Moran conceded that people just assume calls at assisted living facilities are fire-related when they see the engines.

Funding factors

During his May 9 presentation, Collins explained that the Sarasota County Fire Department “has two major sources of funding” — the non-ad valorem fire assessments and a property tax for EMS operations.

“Revenues cannot be transferred between [the Fire Department and EMS] funds,” another chart said. “Most costs are split 50/50,” the slide added.

A county staff memo included in the May 9 agenda packet explained, “The [fire] assessment is based upon a benefit received by the property through fire protection. The County chose the assessment form of funding for fire service because it is a consistent, cost effective, and a more stable funding mechanism.”

The county implemented the assessment system in 1988, the memo added. The methodology on which the assessment is based was updated in 1996, 2002 and 2017 and again this year, the memo noted.

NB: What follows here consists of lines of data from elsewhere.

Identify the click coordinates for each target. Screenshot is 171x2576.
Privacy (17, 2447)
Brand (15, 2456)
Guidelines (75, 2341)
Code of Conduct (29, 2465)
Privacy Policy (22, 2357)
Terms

In working on that update, Collins continued, staff and its consultant — Government Services Group Inc. (GSG), an Anser Advisory Co. — reviewed the fire incident response data for the parcel types in the county. “Any call that is EMS-related is excluded from the study,” Collins pointed out.

Collins did point out that the assessment area includes the city of Sarasota and all of the unincorporated areas of the county except the Englewood and Nokomis fire districts.

The GSG study did find “a small shift in fire incident response from non-residential parcels to multi-family and single-family parcels,” the county staff report said.

Of the 6,025 fire protection calls in the county during the 2022 fiscal year, one of Collins’ slides showed, 2,657 involved single-family residences, or 44.1% of the total. That was up 0.54% from the percentage in the 2017 fire assessment study.

The number of incidents involving multi-family homes in the 2022 fiscal year was 1,124, representing 18.66% of the total, the slide said. That was up 1.98% from the 2017 level.

Finally, the number of non-residential parcel incidents was 2,244, which represented 37.24% of the total. The latter figure was down 2.53% from the 2017 percentage.

Based on the study, Collins said, the maximum fire assessment for a single-family parcel could be $9.99 per EBU; for a multi-family parcel, the figure would be $18.09; and for a non-residential parcel, it would be $25.23. At the maximum level, he said, the assessments would be anticipated to bring in $63,737,611.

Commissioner Moran made the motion to authorize the May 24 public hearing, and Commissioner Joe Neunder seconded it.

The presentation and discussion took only about 23 minutes.